[Exercise goal] Identify every line in the records below that contains the word "this", and reproduce each one.

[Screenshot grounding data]
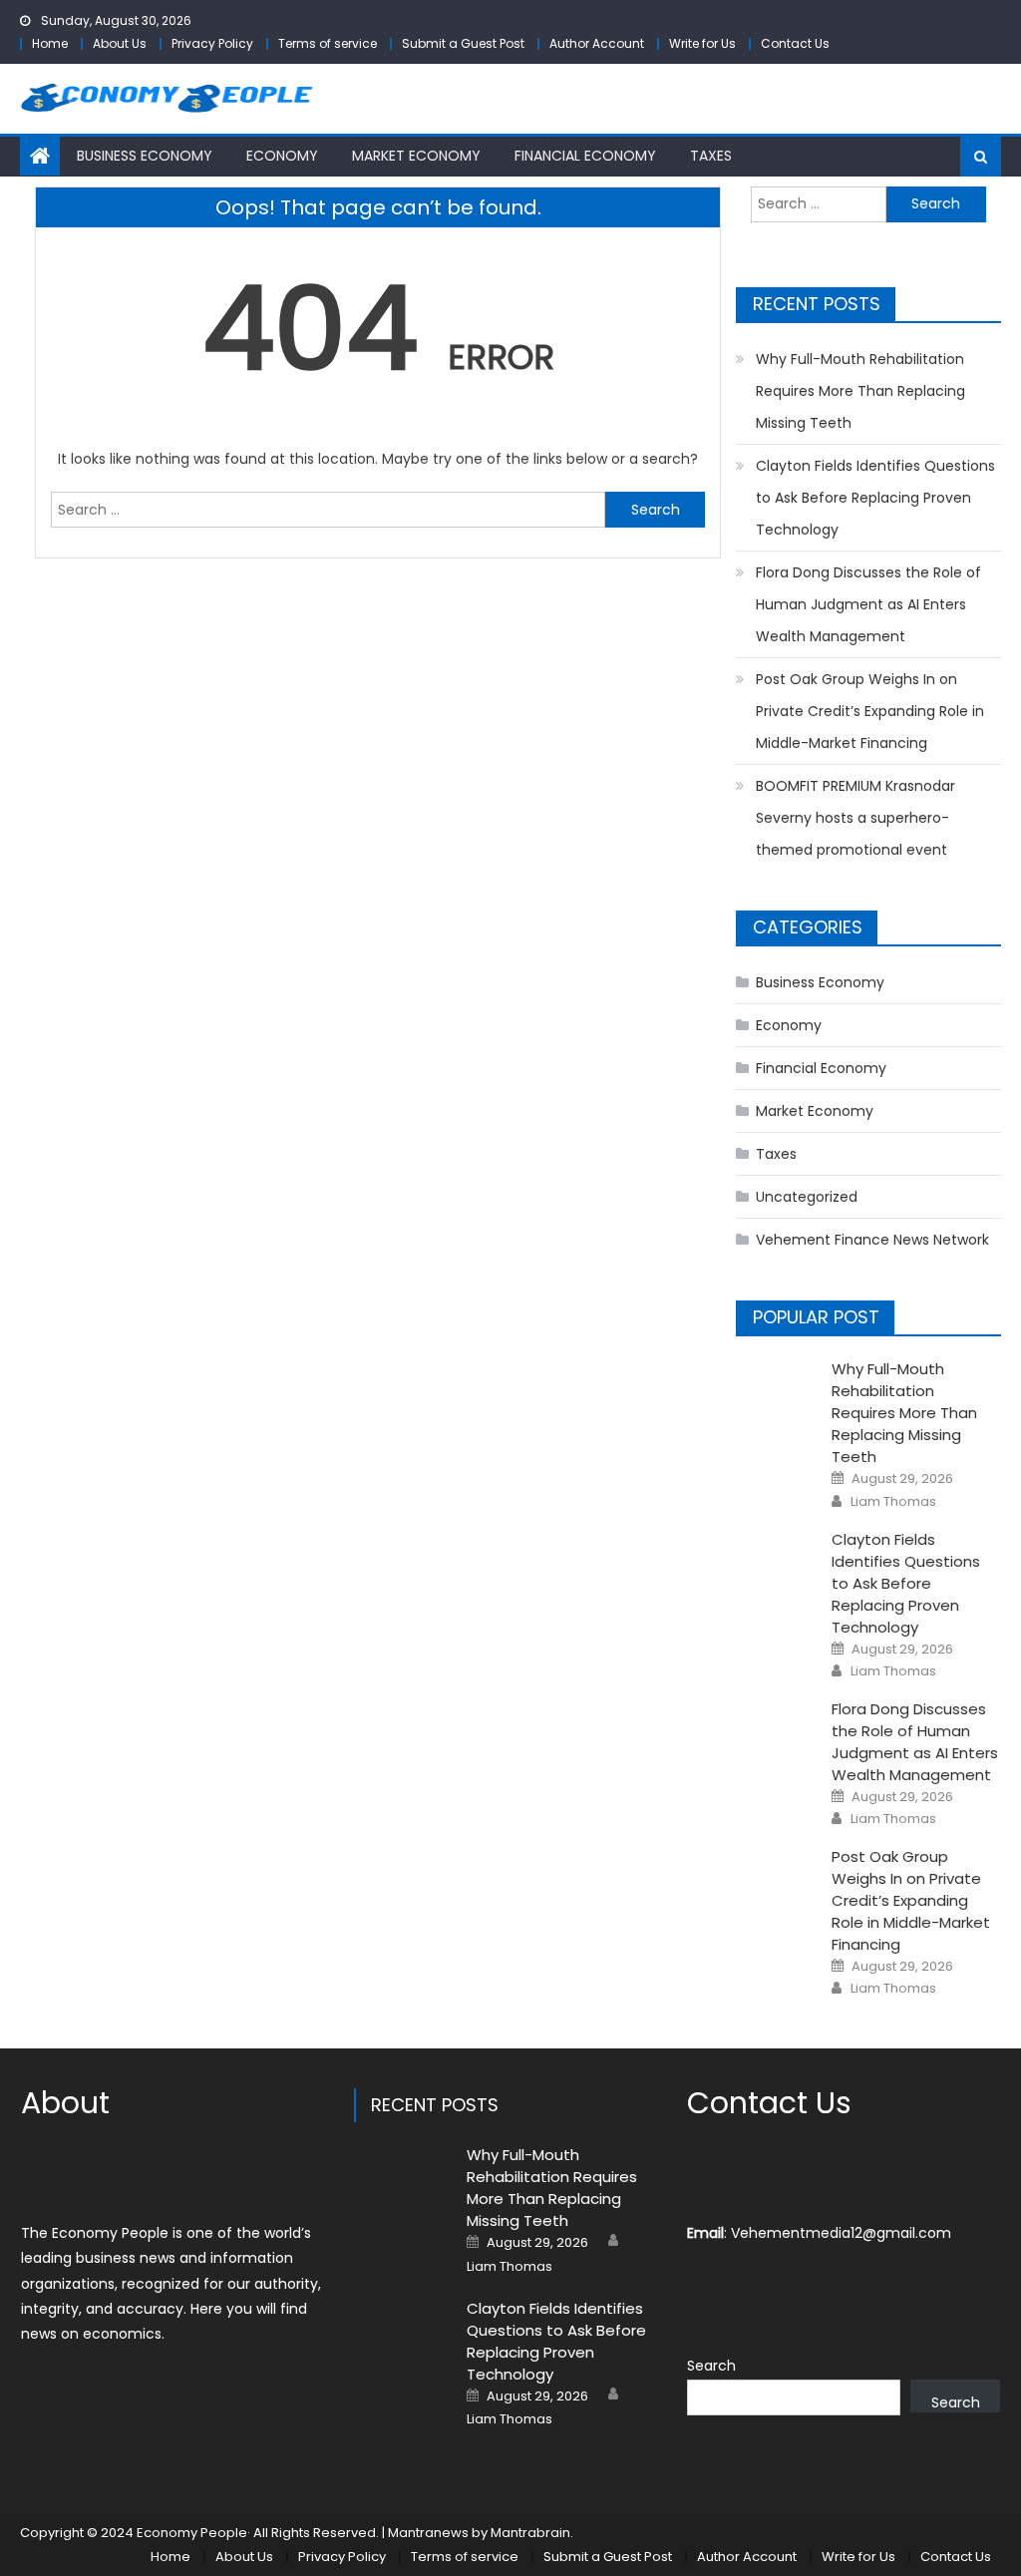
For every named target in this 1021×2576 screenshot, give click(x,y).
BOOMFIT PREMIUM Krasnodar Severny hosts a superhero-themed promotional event (855, 818)
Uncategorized (806, 1197)
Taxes (711, 156)
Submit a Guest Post (463, 43)
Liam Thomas (893, 1502)
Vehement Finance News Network (872, 1240)
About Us (120, 43)
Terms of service (327, 43)
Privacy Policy (212, 43)
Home (50, 43)
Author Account (596, 43)
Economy (282, 156)
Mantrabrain (530, 2532)
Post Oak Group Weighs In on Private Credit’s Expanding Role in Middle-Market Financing (870, 711)
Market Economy (416, 156)
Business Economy (144, 156)
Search (711, 2366)
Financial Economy (585, 156)
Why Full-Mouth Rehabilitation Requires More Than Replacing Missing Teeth (860, 391)
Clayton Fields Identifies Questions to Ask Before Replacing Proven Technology (875, 498)
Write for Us (702, 43)
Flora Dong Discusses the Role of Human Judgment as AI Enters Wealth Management (868, 604)
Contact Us (795, 43)
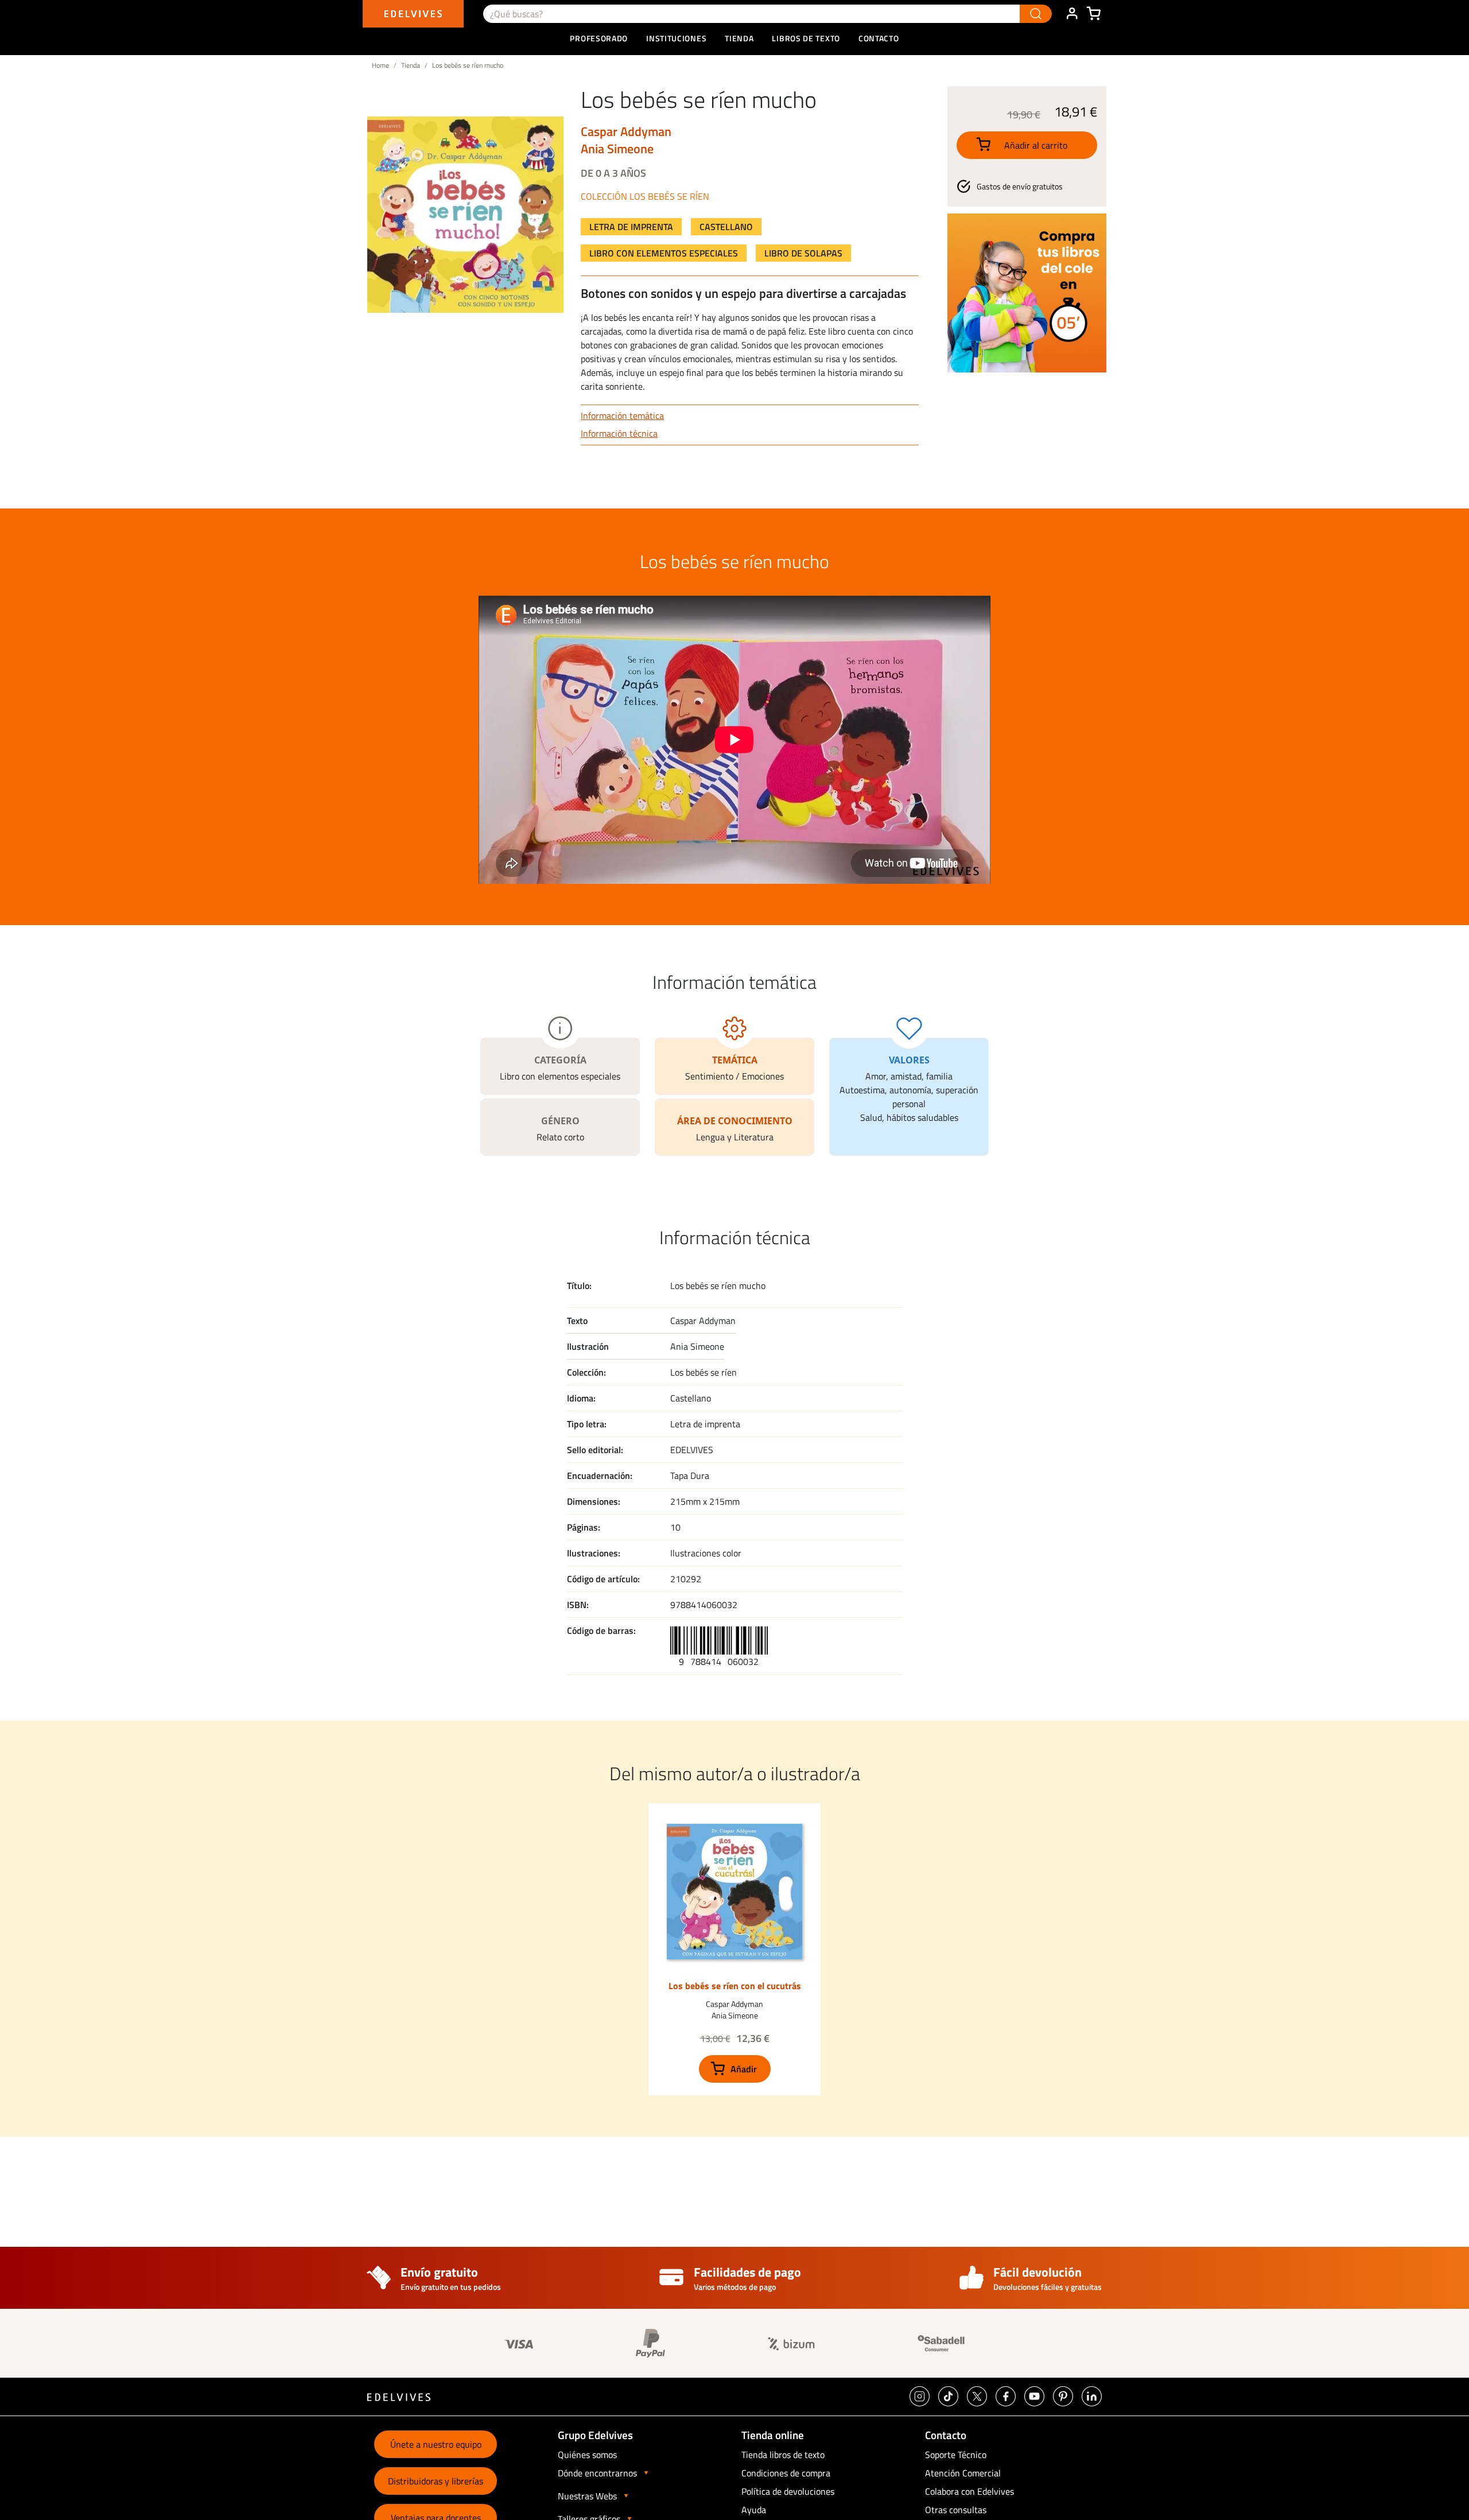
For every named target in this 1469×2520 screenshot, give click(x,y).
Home (380, 65)
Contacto (878, 38)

[Result of the exercise]
For every named target in this 1021×2576 screenshot, give click(x,y).
For every named target in this 1469×2520 screenshot, give click(x,y).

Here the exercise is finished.